Other factors are starting to boost 5G phone sales and help the smartphone industry recover, including the gradual reopening of brick-and-mortar stores and an improvement in logistics and production. As such, shipments have stabilized over the second half of 2020, and Stanton sees 5G grabbing the spotlight for this year’s holiday season.
Greater China will be the largest customer of 5G phones, expected to capture 62% of the market this year. The quick commoditization of 5G smartphones in mainland China will push shipments for 2020, according to Canalys.
“The economies of scale provided by the China market will allow vendors to launch more affordable 5G smartphones in other countries, even if 5G infrastructure in those markets is not fully ready,” Canalys analyst Shengtao Jin said in the press release. “It is expected that by 2021, nearly 60% of 5G smartphone shipments in China will be cheaper than $400, while 5G penetration in China will reach 83% in the next 12 months.”
North America will the next largest customer with a 15% share of 5G smartphones this year, followed by EMEA (Europe, Middle East, and Africa) and Asia Pacific, each with 11%. Many consumers have already dived into the 5G market, purchasing budget-friendly devices that are out in Europe, such as the Motorola G 5G Plus and the Xiaomi Mi 10 Lite 5G, according to Stanton. But other buyers in the UK and elsewhere are waiting an iPhone with 5G.

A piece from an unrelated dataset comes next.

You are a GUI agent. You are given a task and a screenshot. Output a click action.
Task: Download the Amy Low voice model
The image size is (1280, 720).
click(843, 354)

One obstacle for mobile carriers in Europe is the uncertainty regarding Huawei, which has been hit with sanctions by the US and other countries over security concerns, Stanton added. Supply chain constraints are likely to limit Huawei’s potential for smartphone sales. Though the company was expected to take a lead in smartphone adoption, other manufacturers are moving to fill the void, including Xiaomi, Oppo, and TCL.
The average selling price (ASP) of a 5G phone in Europe is expected to decline, but not as quickly as in China. That’s because Apple and Samsung both enjoy strong market shares across Europe. Canalys expects ASPs in the region to drop to $765 in 2021 and $477 in 2024.
Looking ahead, overall smartphone shipments are expected to rebound in 2021, growing by 9.9% to hit 1.3 billion units. At the same time, 5G phone shipments are forecast to grow by 95%, reaching 544 million units next year.